本发明包括任何植物细胞,或任何由其中的方法获得或可获得的植物,以及所有的植物部分及其繁殖体。本专利也包含由任何前述方法所获得的转染细胞、组织、器官或完整植物。唯一的要求是子代表现出相同的基因型或表型特征,使用本专利中的方法获得的子代特性相同。
本发明还扩展到如上所述的植物的可收获的部分,但不限于种子、叶、果实、花、茎、根等。同时进一步涉及植株收获后的其他衍生物,如干燥颗粒或粉末、油、脂肪和脂肪酸、淀粉或蛋白质。
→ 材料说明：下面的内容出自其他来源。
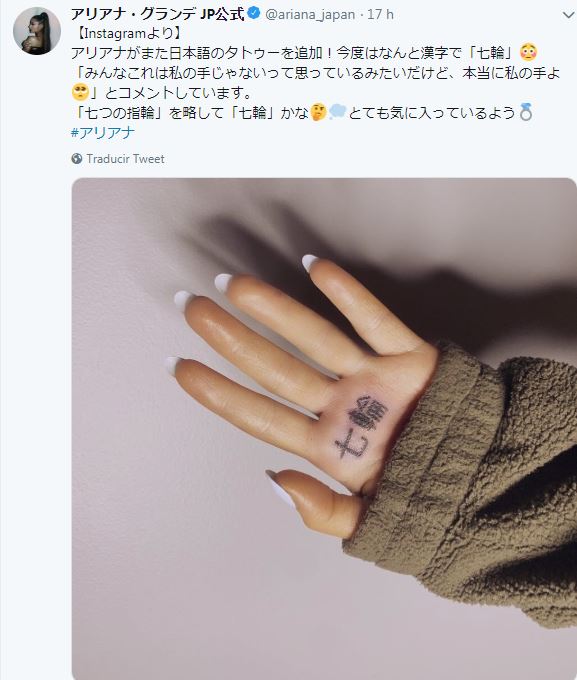The image size is (577, 680).
Task: Click the thought bubble emoji
Action: pos(338,112)
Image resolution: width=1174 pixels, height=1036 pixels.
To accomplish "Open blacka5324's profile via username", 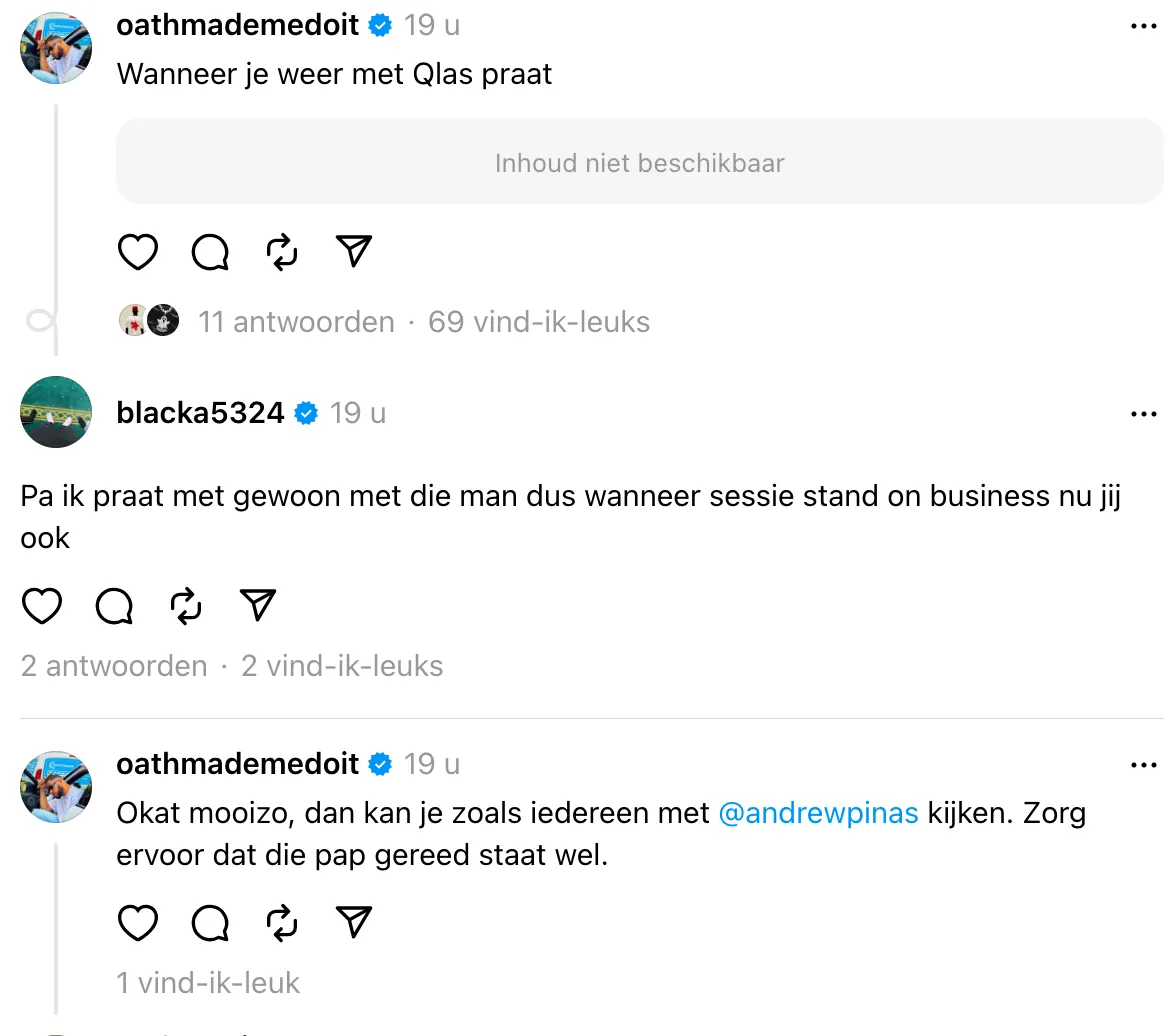I will [200, 412].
本发明还涉及由相关植物获得的食品或食品添加剂。
本发明的优点:
本发明通过8个穗发育关键时期的转录组、染色质可及性和多种组蛋白修饰测序,绘制了小麦穗发育过程的动态转录和表观修饰图谱,搭建了小麦穗发育过程的转录调控网络,并结合多维组学数据与群体遗传学,鉴定到TaMYC2是其中潜在的穗发育调控因子之一。并利用KN9204以及Cadenza突变体库筛选出了TaMYC2基因突变体Tamyc2-A1(KN9204)、Tamyc2-A1(Cadenza),经过3代回交纯化突变体背景后,对该基因进行通量表型鉴定,发现该基因突变可导致穗型的改变,突变体小穗数、穗粒数、穗长度以及穗密度均大于野生型。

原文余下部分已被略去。